-- Exercise requirements --
Where the string "agent" appears in a line of the material below, copy that line.

-- Data shown --
++++++++++++++++++++
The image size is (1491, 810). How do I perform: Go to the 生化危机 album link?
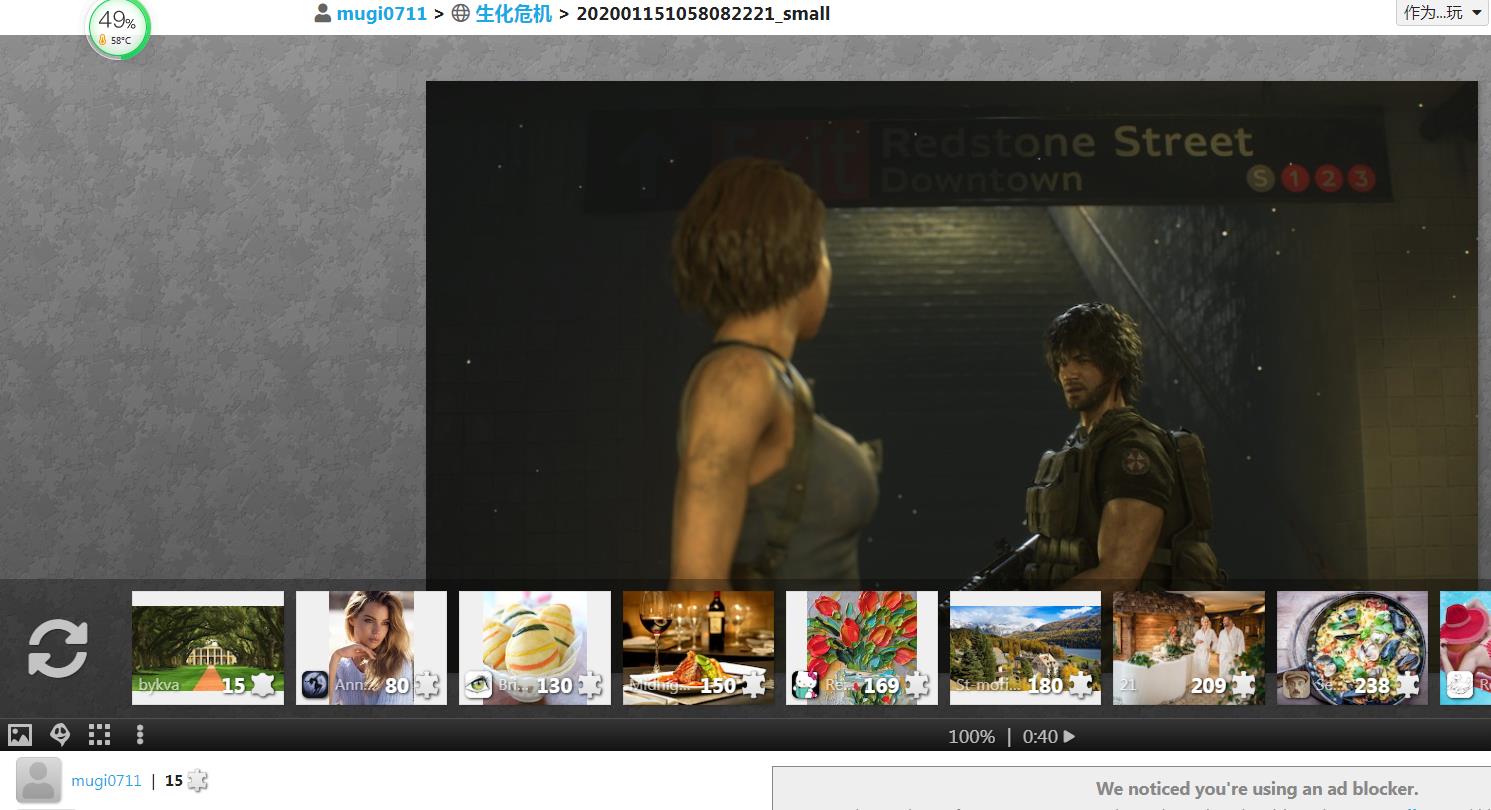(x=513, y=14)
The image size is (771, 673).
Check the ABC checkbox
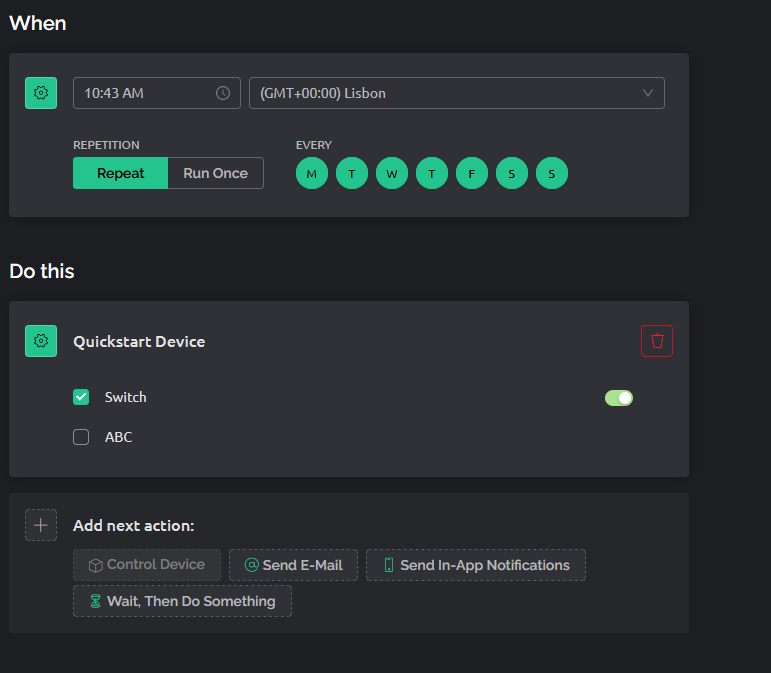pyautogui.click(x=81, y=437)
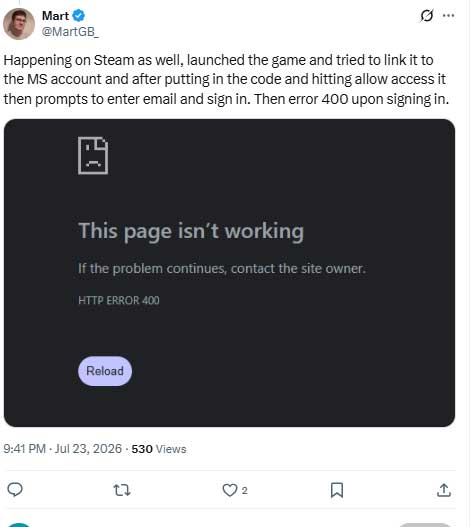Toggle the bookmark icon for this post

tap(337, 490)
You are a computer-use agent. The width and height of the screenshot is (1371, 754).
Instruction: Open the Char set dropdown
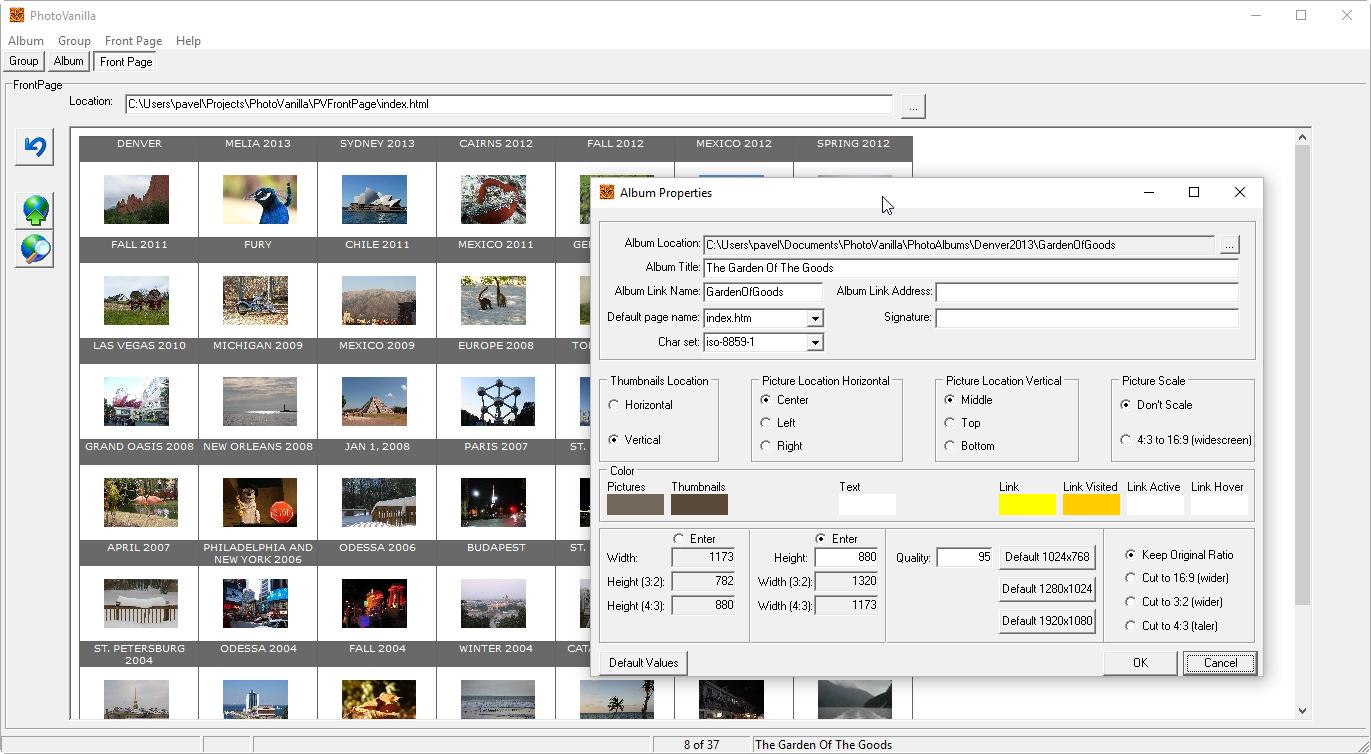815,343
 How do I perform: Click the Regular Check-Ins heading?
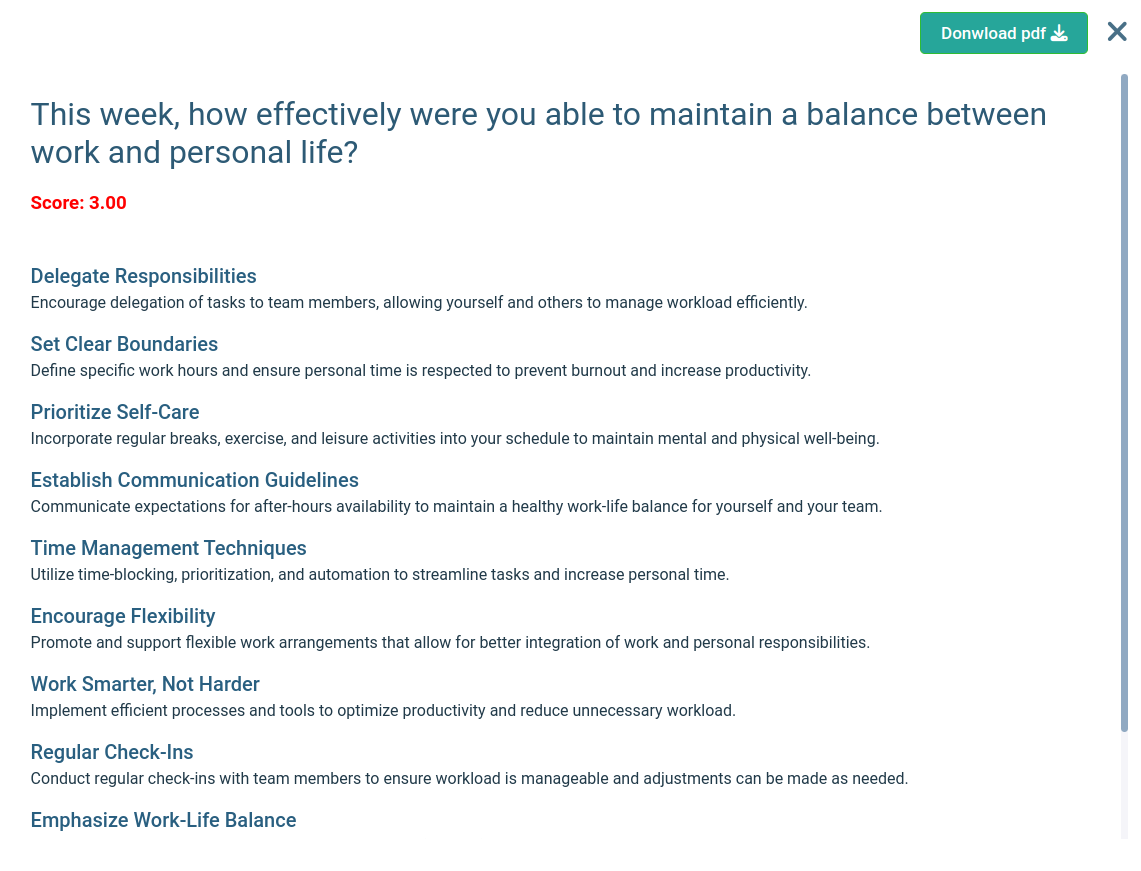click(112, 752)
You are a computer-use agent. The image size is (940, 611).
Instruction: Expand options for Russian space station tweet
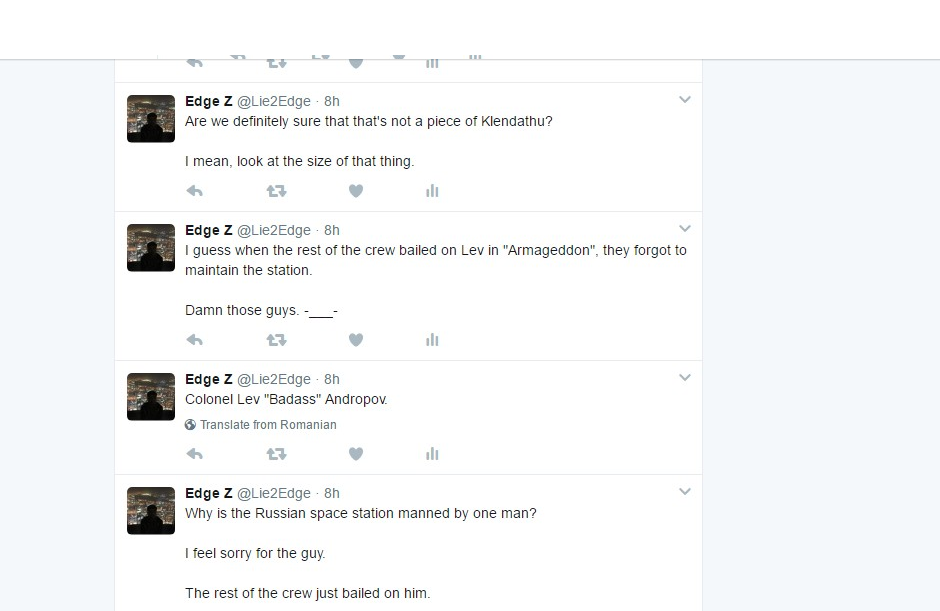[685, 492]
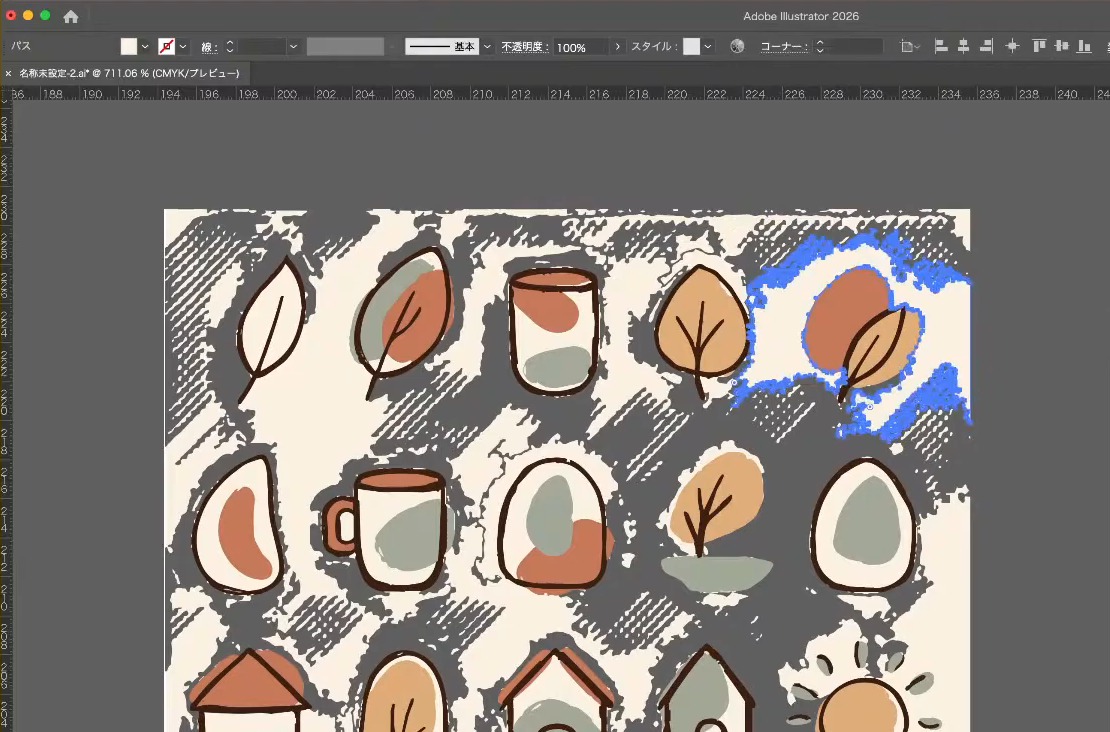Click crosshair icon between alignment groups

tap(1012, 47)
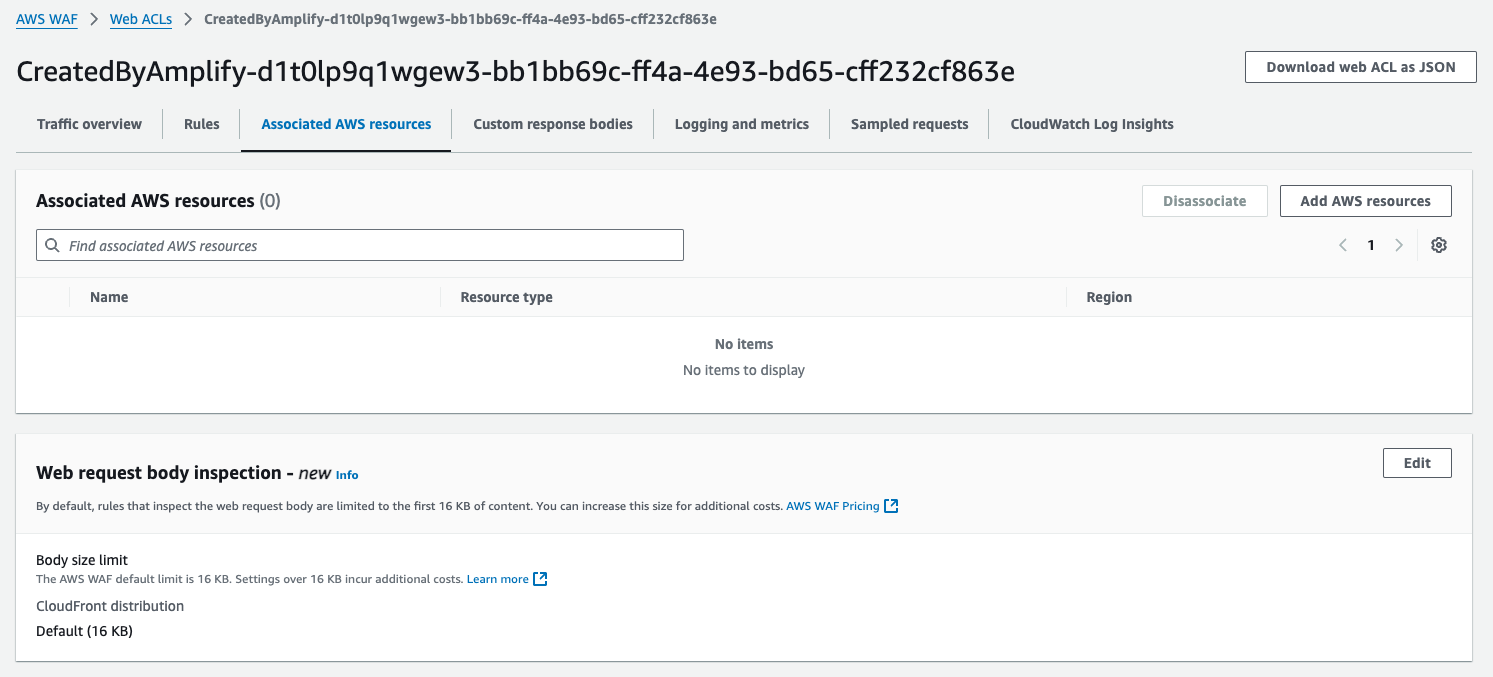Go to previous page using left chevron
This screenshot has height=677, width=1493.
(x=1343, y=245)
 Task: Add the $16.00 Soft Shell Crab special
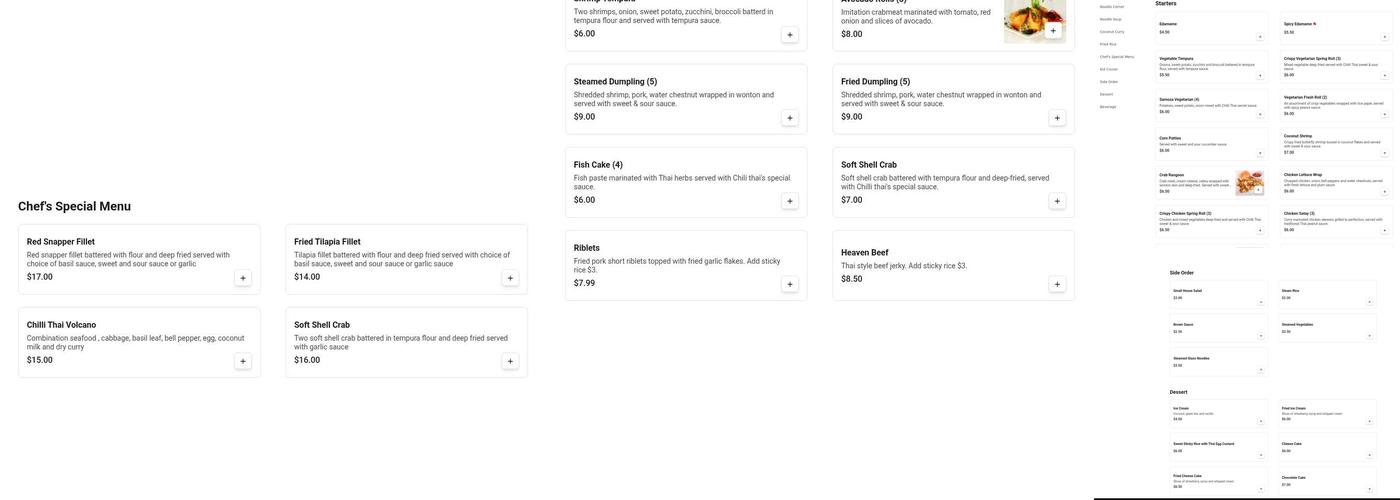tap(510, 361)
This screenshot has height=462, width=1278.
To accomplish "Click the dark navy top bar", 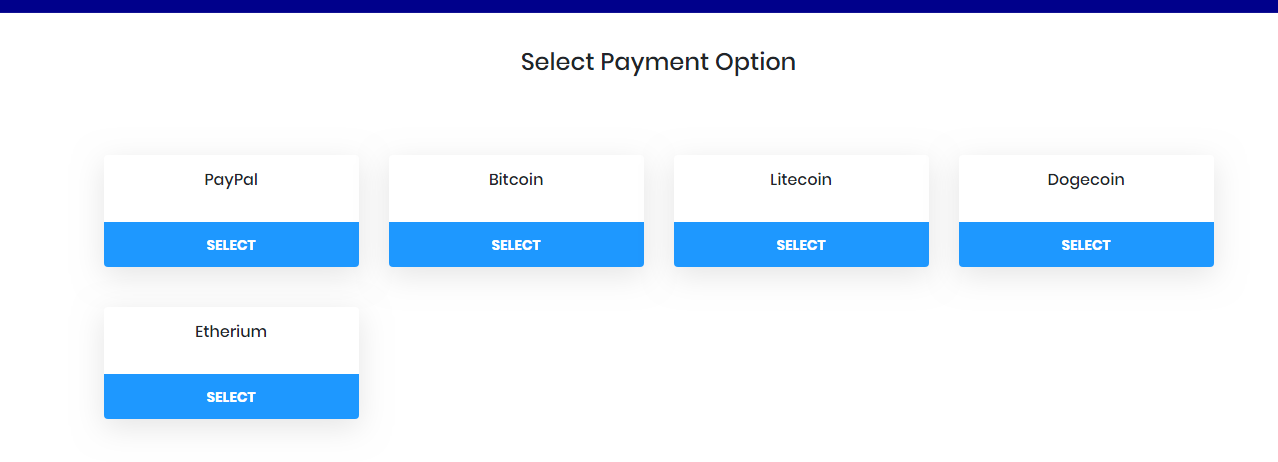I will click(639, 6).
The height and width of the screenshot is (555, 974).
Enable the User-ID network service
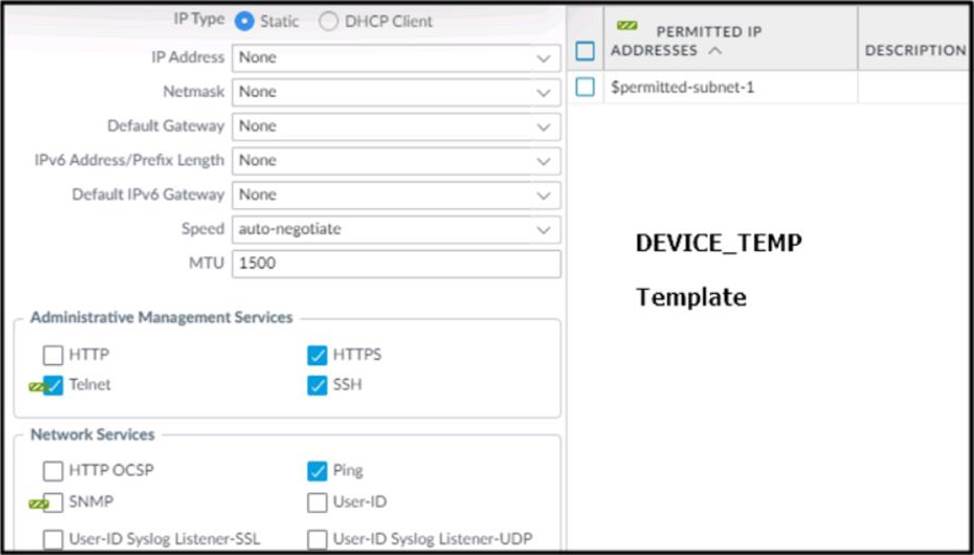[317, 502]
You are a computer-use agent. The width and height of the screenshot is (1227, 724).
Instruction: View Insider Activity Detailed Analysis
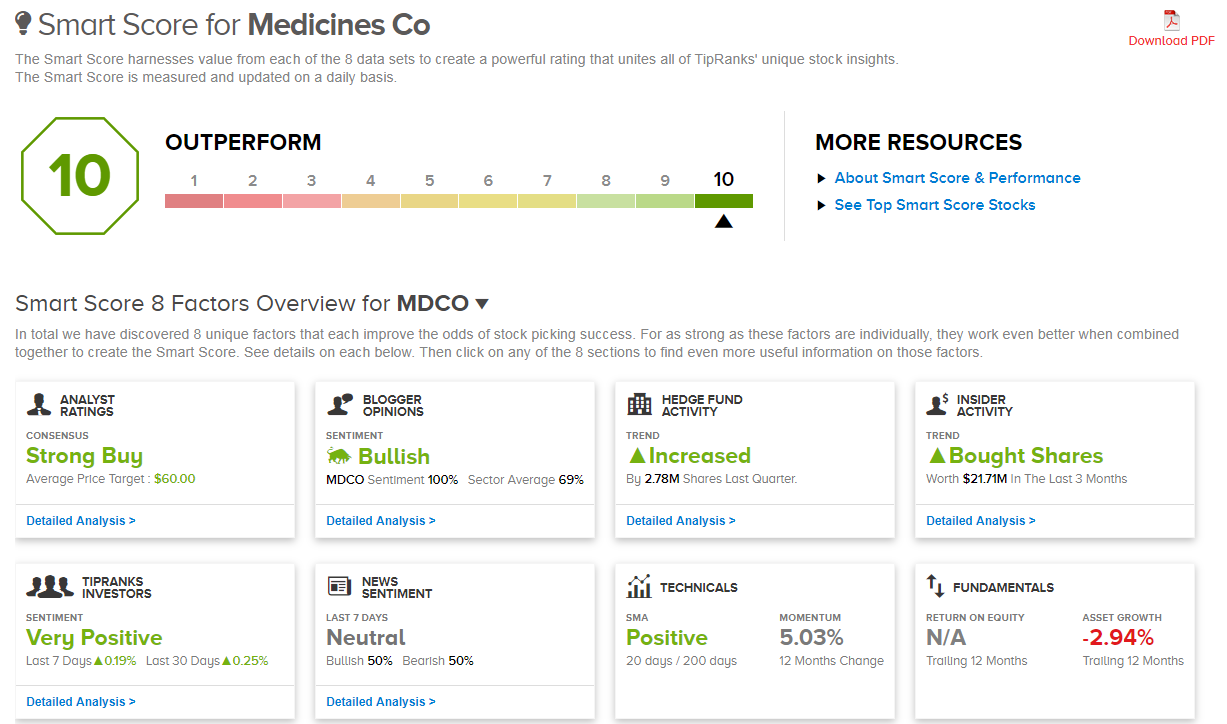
++++++++++++++++++++
-- Solution for this task --
You are a computer-use agent. The width and height of the screenshot is (1371, 754).
You are a computer-use agent. The image size is (940, 611).
You are a computer-use agent. The width and height of the screenshot is (1227, 724).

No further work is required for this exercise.